The paper presents two new algorithms, PLL and PV, for real-time phase estimation of sleep EEG, optimized for wearable devices and low-amplitude slow waves, outperforming existing methods.

Findings

Both algorithms achieved over 70% of stimulation during the up-phase.

PV outperformed in low-amplitude and higher frequency SW detection.

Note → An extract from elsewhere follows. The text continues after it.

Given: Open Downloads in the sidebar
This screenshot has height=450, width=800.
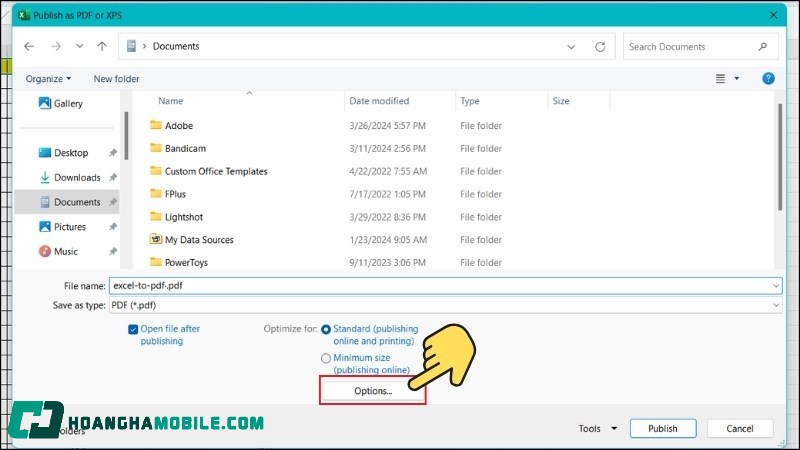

Algorithms maintained low computational load on wearable hardware.

Abstract

Auditory stimulation of EEG slow waves (SW) during non-rapid eye movement (NREM) sleep has shown to improve cognitive function when it is delivered at the up-phase of SW. SW enhancement is particularly desirable in subjects with low-amplitude SW such as older adults or patients suffering from neurodegeneration such as Parkinson disease (PD). However, existing algorithms to estimate the up-phase suffer from a poor phase accuracy at low EEG amplitudes and when SW frequencies are not constant. We introduce two novel algorithms for real-time EEG phase estimation on autonomous wearable devices. The algorithms were based on a phase-locked loop (PLL) and, for the first time, a phase vocoder (PV). We compared these phase tracking algorithms with a simple amplitude threshold approach. The optimized algorithms were benchmarked for phase accuracy, the capacity to estimate phase at SW amplitudes between 20 and 60 microV, and SW frequencies above 1 Hz on 324 recordings from healthy older adults and PD patients. Furthermore, the algorithms were implemented on a wearable device and the computational efficiency and the performance was evaluated on simulated sleep EEG, as well as prospectively during a recording with a PD patient. All three algorithms delivered more than 70% of the stimulation triggers during the SW up-phase. The PV showed the highest capacity on targeting low-amplitude SW and SW with frequencies above 1 Hz. The testing on real-time hardware revealed that both PV and PLL have marginal impact on microcontroller load, while the efficiency of the PV was 4% lower than the PLL. Active auditory stimulation did not influence the phase tracking. This work demonstrated that phase-accurate auditory stimulation can be delivered during home-based sleep interventions with a wearable device also in populations with low-amplitude SW.